◆ **Passage for review**:
[Start of section]

I booked a place on a Blindfolded Painting session in an effort to try something new and artsy, but I knew something was quite right as soon as Sana asked us to remove our shoes and take a seat on the floor.
The theme of 2017 for me, it seems is arts and crafts. Over the last couple of months I’ve painted ceramics and watercolour florals, created a yarn wall hanging, hammered nails into wood for string art, sculpted bowls out of clay and created what is possibly the world’s saddest terrarium.
Take one look at my creations and it is obvious that I’m a beginner, but I don’t care. I’m so happy when I’m making them. It’s almost meditative just focusing on a task that isn’t attached to an electronic device. When I’m finished I feel calmer and happier and infinitely more inspired.
I thought blindfolded painting would be a great way to try my hand at abstract painting, without my perfectionism getting in the way and freaking me out. And actually it was, but not at all in the way that I thought it would be.
So, let’s go back to sitting on the floor (I hate sitting on the floor, that is why chairs were invented) without any shoes on, with five other women that I’d never met before. We introduced ourselves and Sana began to explain what was happening. This was nothing to do with painting technique or creating some kind of abstract masterpiece. This was about clearing our minds and allowing our subconscious to come through in our painting.
Well colour me sceptical, because really?
But I’d already paid and why not try it out? At the very least I’d have a fun story to tell afterwards.
We started with a meditation; allowing our bodies to relax and our minds to wander “what was an issue I wanted to focus on?” I didn’t have a bloody clue, so I let my brain float around and some rather vivid images popped into my head. Me struggling in a swimming pool and then stuck at the bottom of a well.

[End of section]

◆ **Required actions**:
**1.** From the blindfolded painting account, write out the part from "So, let’s go" to "to tell afterwards.".
**2.** In the blindfolded painting account, rewrite the paragraph that begins "The theme of 2017 for me" as a short list that keeps its main facts.

◆ **Recorded information**:
[Start of section]

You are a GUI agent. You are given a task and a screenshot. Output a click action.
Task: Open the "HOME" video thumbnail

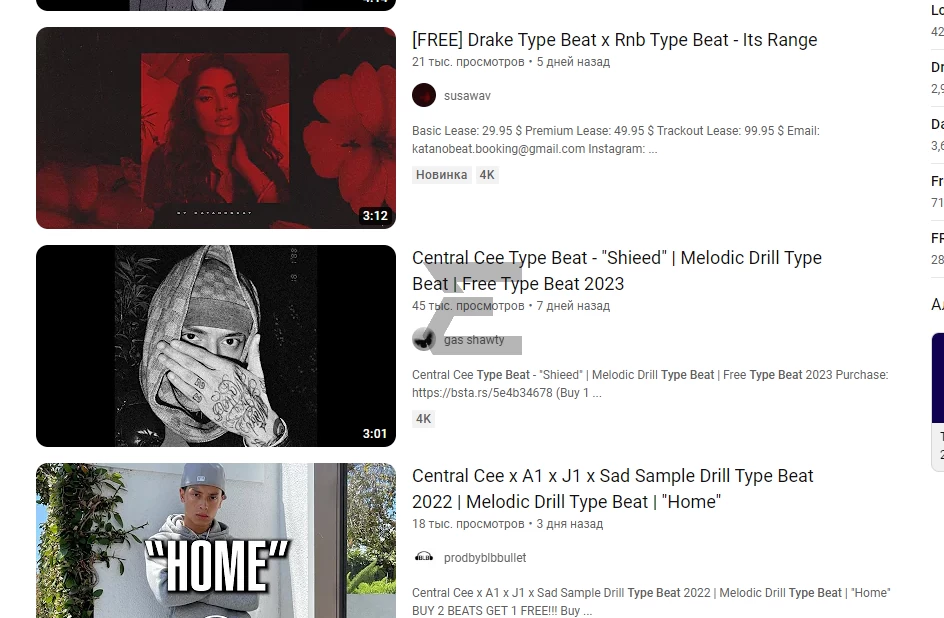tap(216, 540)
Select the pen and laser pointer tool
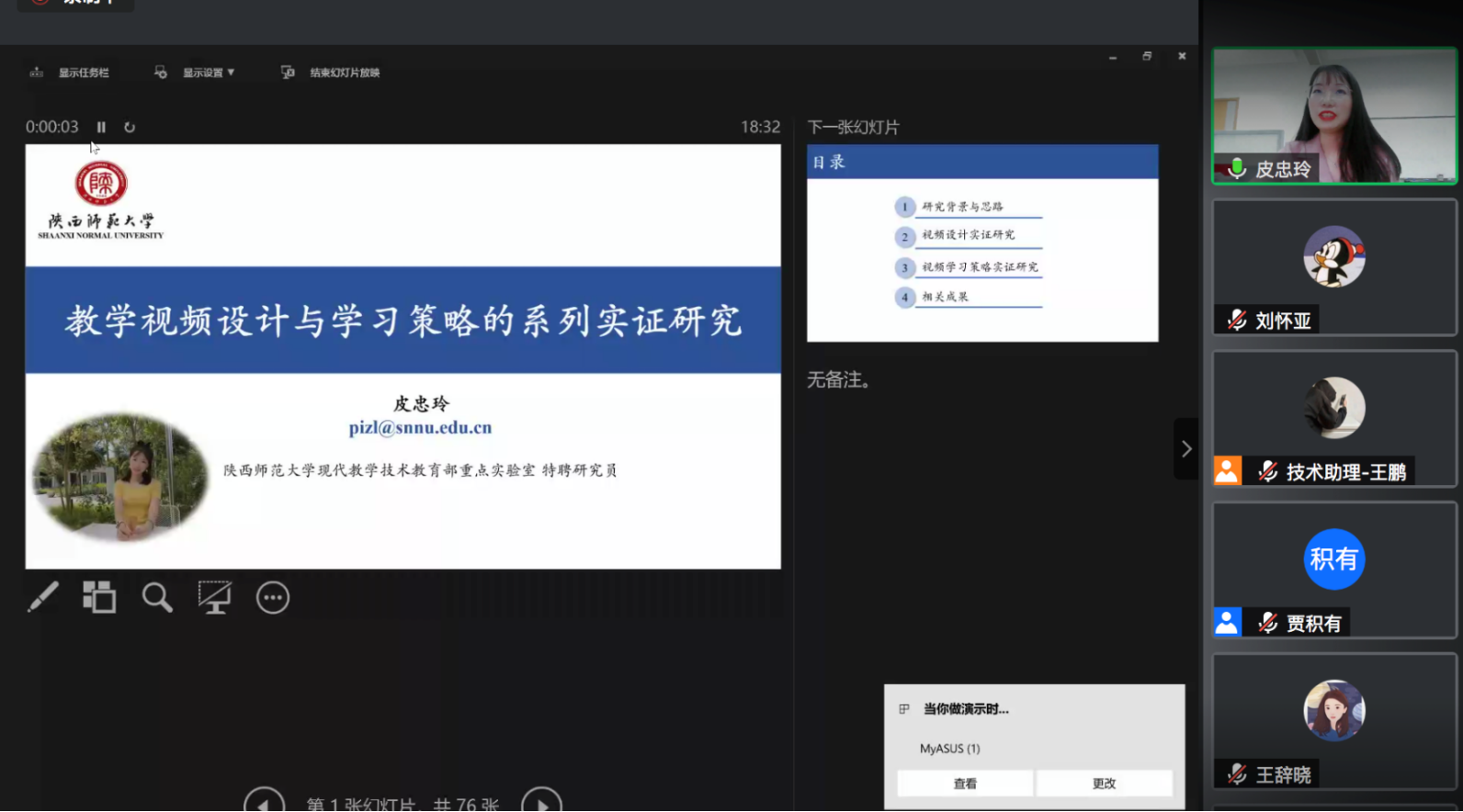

[End of section]

◆ **Solutions to the exercise**:
**1.**
So, let’s go back to sitting on the floor (I hate sitting on the floor, that is why chairs were invented) without any shoes on, with five other women that I’d never met before. We introduced ourselves and Sana began to explain what was happening. This was nothing to do with painting technique or creating some kind of abstract masterpiece. This was about clearing our minds and allowing our subconscious to come through in our painting.
Well colour me sceptical, because really?
But I’d already paid and why not try it out? At the very least I’d have a fun story to tell afterwards.

**2.**
The theme of 2017 seems to be arts and crafts. Projects from the last couple of months:
- painted ceramics
- painted watercolor florals
- made a yarn wall hanging
- made string art by hammering nails into wood
- sculpted clay bowls
- made what may be the world's saddest terrarium